Dr Peter Blair from the Royal Hospital for Children in Bristol, along with colleagues from Leeds and Newcastle, investigated the risks of sudden infant death syndrome and the factors that might contribute to unsafe sleeping environments. They studied a population of 17 million people, which included 325 babies who died and 1,300 infants who did not.

They found that sleeping with an infant on a sofa was associated with a particularly high and previously unrecognised risk of sudden infant death syndrome but that sharing a room with parents was associated with a lower risk. They also found that there was no increased risk associated with bed sharing when an infant was placed back in his or her cot for the remainder of their sleep.

They conclude that there is no evidence that bed sharing is hazardous for infants of parents who do not smoke, however among those infants who died and who had shared a bed with parents (the majority of whom smoked), the risk seemed to be associated with recent parental consumption of alcohol, overcrowded housing conditions, extreme parental tiredness and the infant being under a duvet.

In a commentary on Blair's paper Professor Ed Mitchell from the University of Auckland in New Zealand says that infants who suffer sudden infant death syndrome while sharing a sofa with a parent account for only six per cent of cases in contrast to the 23 per cent of deaths which occurred among cosleeping infants of mothers who smoke.
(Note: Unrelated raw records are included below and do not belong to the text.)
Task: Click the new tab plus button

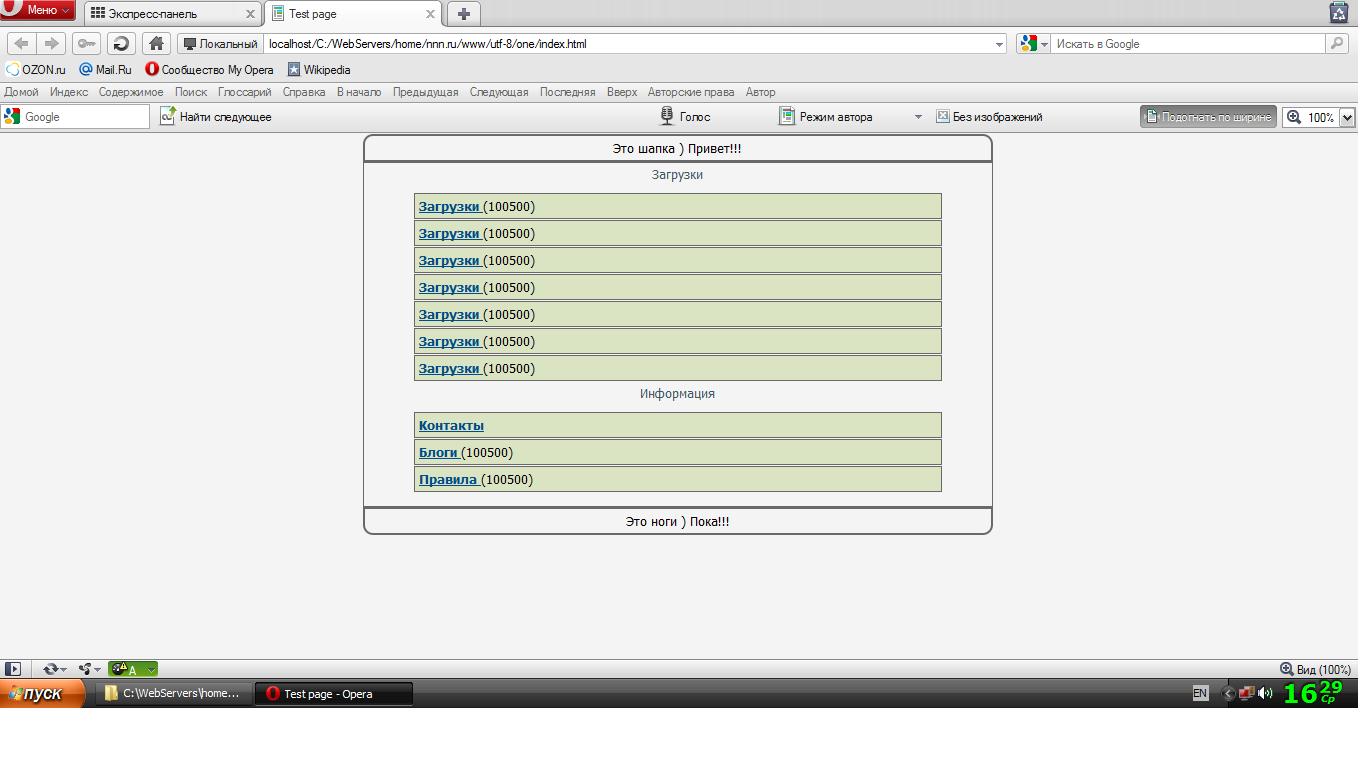Action: pyautogui.click(x=463, y=13)
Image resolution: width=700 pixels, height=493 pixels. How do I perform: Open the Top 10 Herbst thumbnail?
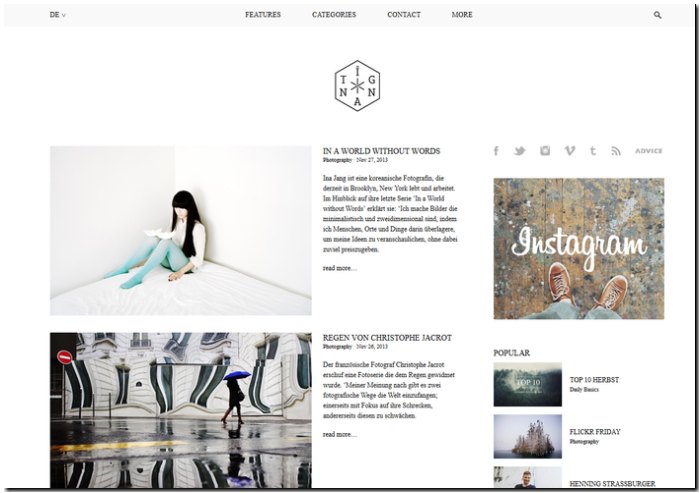pos(527,384)
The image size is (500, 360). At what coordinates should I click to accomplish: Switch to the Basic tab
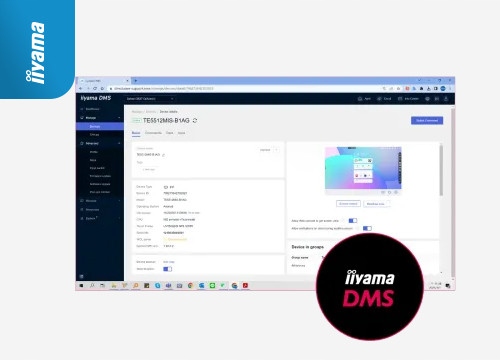[136, 133]
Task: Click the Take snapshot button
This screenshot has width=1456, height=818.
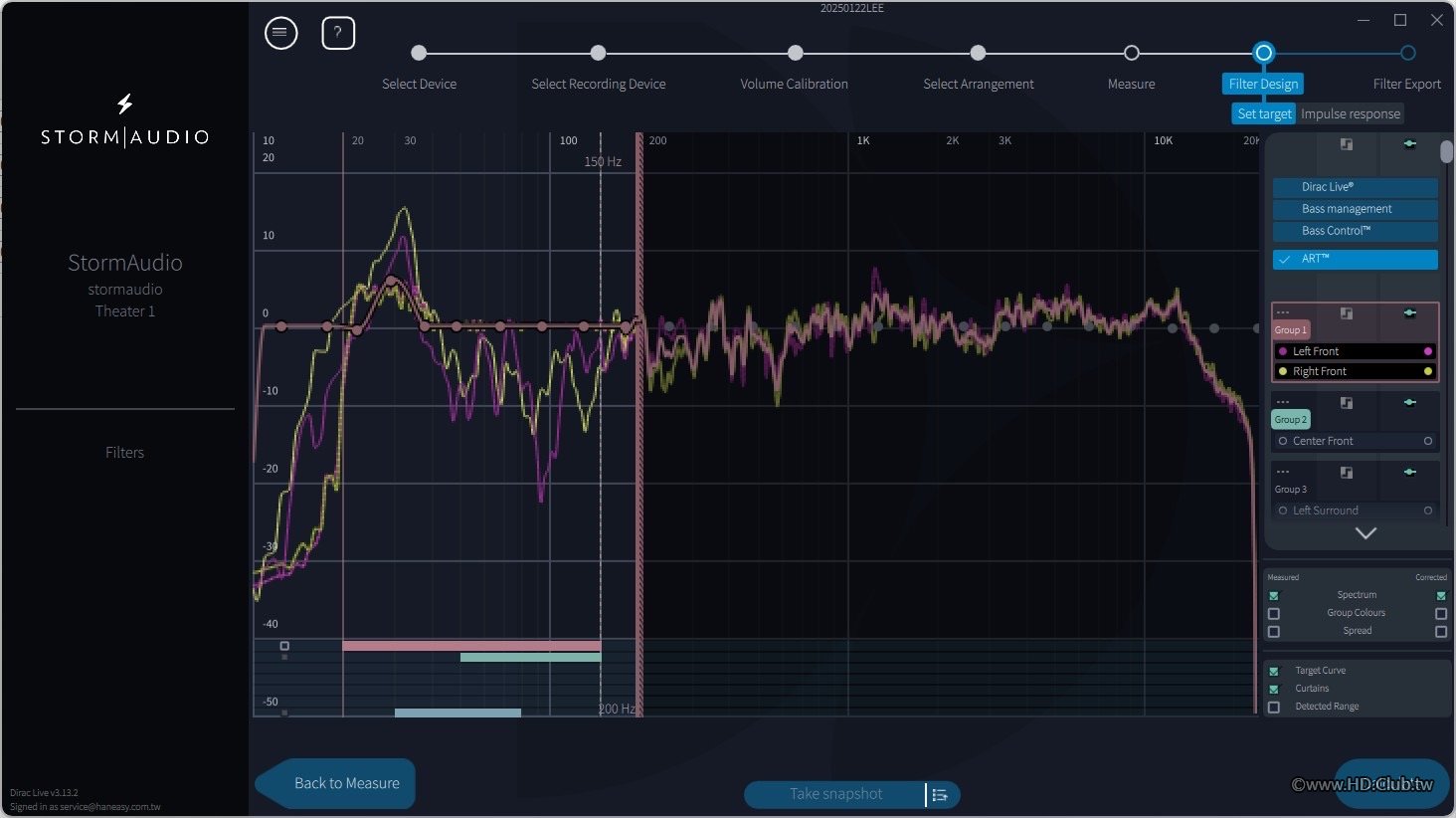Action: click(835, 794)
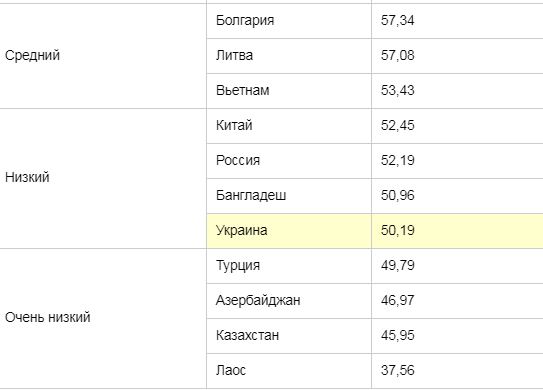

He also notes that a recent review of studies found that infants of mothers who smoked during pregnancy are at almost a fivefold increased risk of the sudden infant death syndrome compared with infants of non-smokers. This review also found that when the mother did not smoke, but the father did, the risk was increased 1.4-fold, says Mitchell. "Now that few infants sleep prone [on their fronts], maternal smoking is the major risk factor" for sudden infant death syndrome, he says.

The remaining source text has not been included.